* TASK DESCRIPTION *
Transcribe the wallet keepsakes passage below from "A month or so" to "they liked it." without changing a word.

A month or so back I was sleepless in Goa. The baby and husband were fast asleep and I was wide awake. My sleepless nights are usually filled with half baked dreams, a lot of rolling and much mental chatter. That night somewhere between REM moments and nightdreaming I emerged with an idea. I awoke with the concept clear in my head. Over breakfast I told my two nieces and they said they liked it.
So here was what I dreamed or cooked up that night. All of us have wallets that contain money, cards, receipts etc. Those all important practical items that allow us to function in the material world. We would never leave the home without our wallets and phones in today's world. So we carry our wallets with us at all times. And sometimes within those layered pockets we hold on to more than just cash and cards. We have tiny objects that carry a sentimental reminder. A scribbled note that traces a story we once lived. A fragmented piece of paper that captures a memory. Many years back my husband showed me the stub of the movie we had watched together many years ago in New York City. Just one random day, he pulled it out and asked me if I remembered. I am much older in my head thanks to my horrible memory, so I hummed and scrunched up my face in reverie. But he had to remind me about the night we had gone to see 'No Country for Old Men'. The ticket had faded by now. That night after the movie we had drinks at some pub where the bartender was super friendly and made me some heady concoction he named a skittle cocktail. In my defense that's why I couldn't remember the night vividly. But the tattered ticket bought that night back in light. Holding the ticket made it even more meaningful. The year was 2007.

* INFORMATION GIVEN *
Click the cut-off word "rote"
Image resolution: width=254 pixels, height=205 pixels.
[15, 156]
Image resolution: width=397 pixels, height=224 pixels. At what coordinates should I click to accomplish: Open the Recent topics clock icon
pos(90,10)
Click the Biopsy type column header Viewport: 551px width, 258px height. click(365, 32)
* * *
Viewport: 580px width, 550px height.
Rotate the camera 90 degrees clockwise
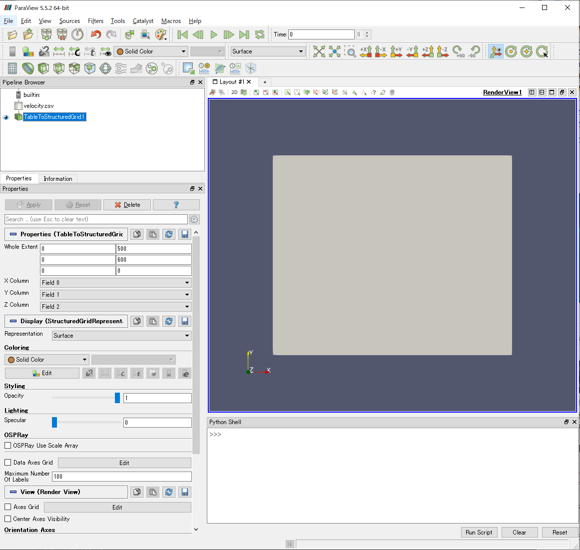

* RESULT *
A month or so back I was sleepless in Goa. The baby and husband were fast asleep and I was wide awake. My sleepless nights are usually filled with half baked dreams, a lot of rolling and much mental chatter. That night somewhere between REM moments and nightdreaming I emerged with an idea. I awoke with the concept clear in my head. Over breakfast I told my two nieces and they said they liked it.